Oil prices came under pressure on Monday as Iraq said it wanted to be exempt from an OPEC deal to cut production, though losses were capped by Iran saying it would encourage other members to join an output freeze.
Brent crude futures LCOc1 were up 6 cents at $51.84 a barrel by 0413 EDT. U.S. West Texas Intermediate (WTI) crude CLc1 was down 5 cents at $50.80.
Iraqi oil minister Jabar Ali al-Luaibi said Baghdad wants to be exempt from any production cut the Organization of the Petroleum Exporting Countries is aiming to achieve.
Falah al-Amiri, head of Iraq state oil marketer SOMO, added that Iraq’s market share had been compromised by the wars it has fought since the 1980s.
“We should be producing 9 million (barrels per day) if it wasn’t for the wars,” he said.

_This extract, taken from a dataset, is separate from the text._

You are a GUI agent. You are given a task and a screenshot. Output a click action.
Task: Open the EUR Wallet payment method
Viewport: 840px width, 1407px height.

OPEC announced plans last month to reduce its output to between 32.5 million barrels per day (bpd) and 33 million bpd, from September’s 33.39 million bpd. The group will iron out the details of how it will hit the target at its next meeting in Vienna on Nov. 30.
“A decision to cut to 33 million bpd should keep the crude price basis Brent in the $50-$60 band, not least because it shows that Saudi policy has changed, that OPEC is serious and can rise above political disagreements,” David Hufton, of consultancy PVM, said in a note.
Iraq said it could raise output slightly this month from September’s 4.774 million bpd.
Comments from Iran’s deputy oil minister Amir Hossein Zamaninia, however, helped to push prices higher earlier in the session. He said Tehran would encourage other OPEC members to join an output freeze, adding that $55-$60 a barrel is a fair price to bring stability to the market.
Also pressuring the market was last week U.S. oil rig count, up by 11 for its first double-digit increase since August.
“We should see rig counts continue to increase in the wake of the recent price rally,” Morgan Stanley said.
Analysts said that oil markets, which have been dogged by two years of oversupply, might be rebalancing in terms of production and consumption.
“The market moved into a small deficit in Q3, will remain so in Q4 and then the deficit will expand significantly in 2017,” Barclays bank said in a note to clients on Sunday.